Dan Maes: If Scott McInnis drops out, conservatives should rally around me

As Scott McInnis's plagiarism problems worsened, Republican power brokers began to consider what to do should he drop out of the guv race. And while there's plenty of debate about who the best candidate should be, there's wide agreement among such folks about who it shouldn't be: Dan Maes, the man with his name atop the August primary ballot due to his state assembly victory over McInnis.

Maes says such backroom dealers are dead wrong.

The anti-Maes sentiment is encapsulated by comments from KHOW talk-show host Dan Caplis, who's calling for McInnis to halt his candidacy. He insists that this view shouldn't be taken as a "knock on Dan" -- but he feels that other Republicans would have a better chance of besting presumed Democratic nominee John Hickenlooper.

"We've been hearing talk about that," Maes concedes -- but he insists that such machinations don't anger him. In his words, "I'm not insulted by anything anymore."

Caplis "has his right to his opinion, but his opinion is no more important than any other opinion out there," he adds.

As for McInnis, Maes says, "He's going to do what he thinks is best, and I'm going to do what I think is best. We're going to continue doing what we've always done, and that's where we stand today."

To Maes, the assertions about his weakness as a statewide candidate -- and the belief that he remains a virtual unknown to the majority of voters -- are contradicted by his campaign accomplishments to date.

"I won the state assembly, and we have incredible grassroots support," he maintains -- a claim offered by 9.12 Project Colorado Coalition chair Lu Busse in this space yesterday. "And I think they jeopardize grassroots support if they throw their weight behind somebody else. These old-line Republicans still don't get it. They still don't understand the significance of the grassroots movement in this state and how well known I really am.

**Instruction:** Decide whether each statement agrees with the article on Dan Maes, answering yes or no and quoting the deciding words of the text exactly. 1. Dan Caplis hosts a talk show on KHOW. 2. Maes says the talk about replacing McInnis angers him. 3. Maes lost the state assembly vote to McInnis. The material after this text is not needed.

**Given information:**

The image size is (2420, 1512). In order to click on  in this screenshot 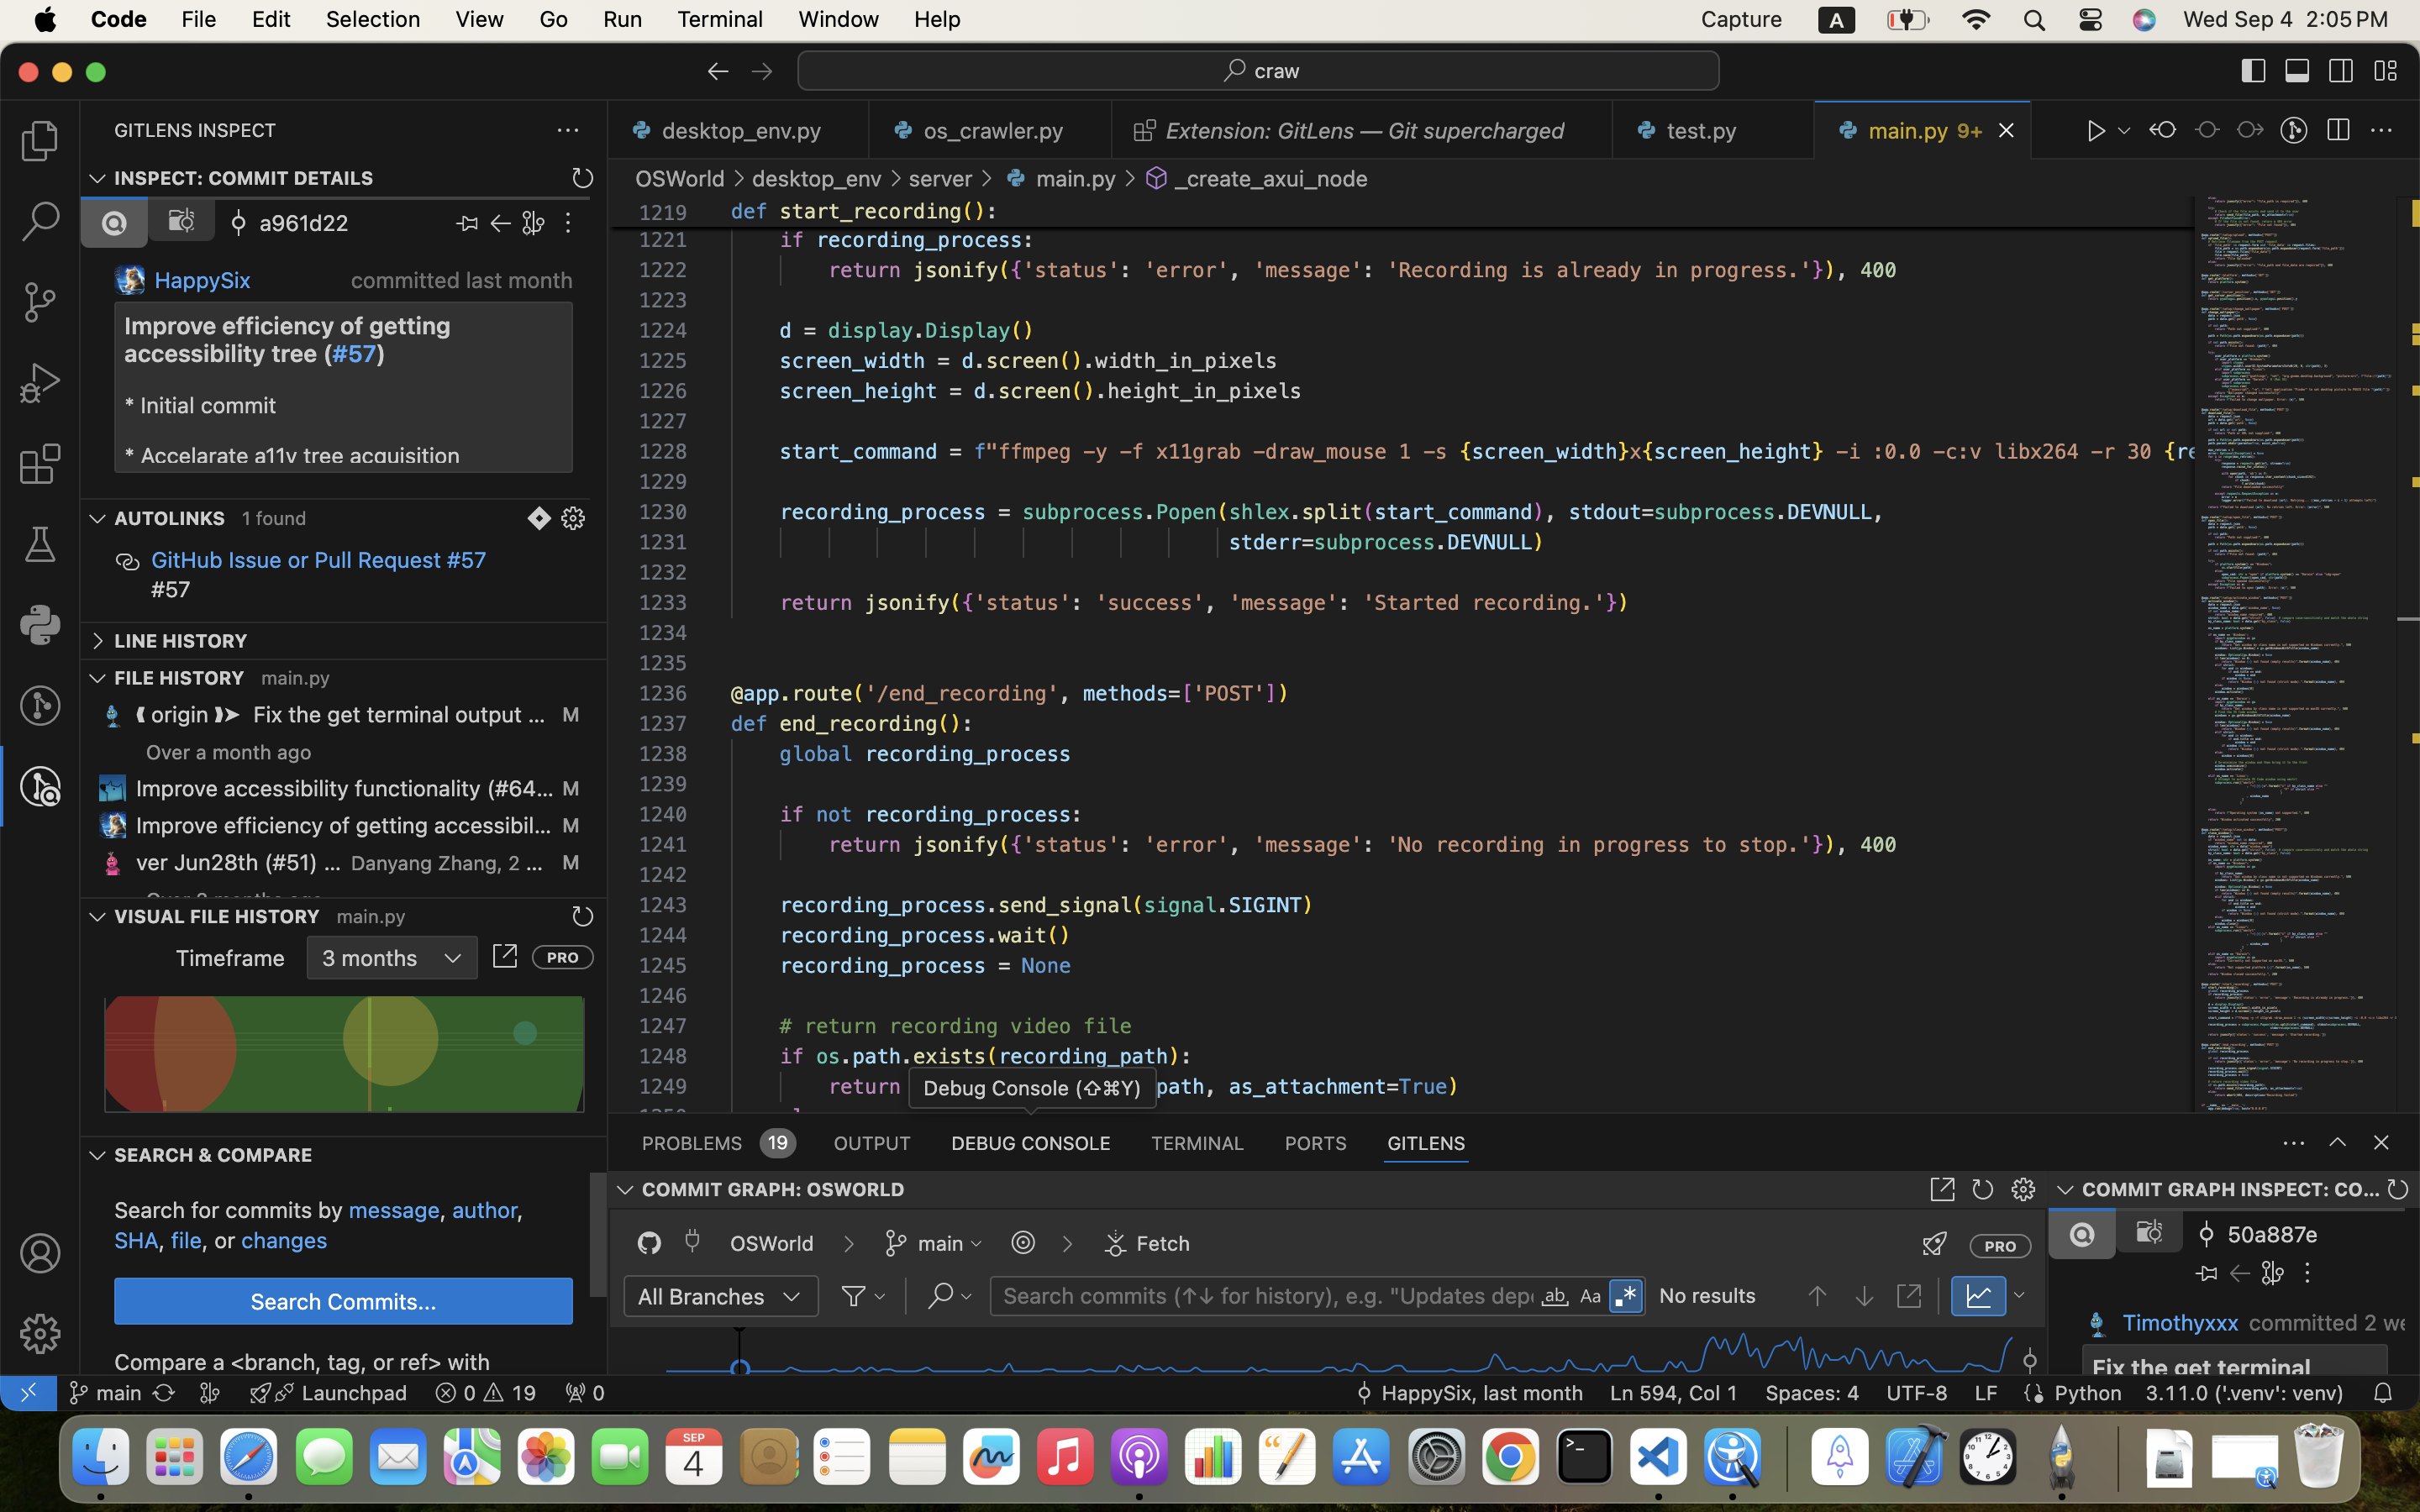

**Task response:**
1. Yes: "KHOW talk-show host Dan Caplis"
2. No: "he insists that such machinations don't anger him"
3. No: "his state assembly victory over McInnis"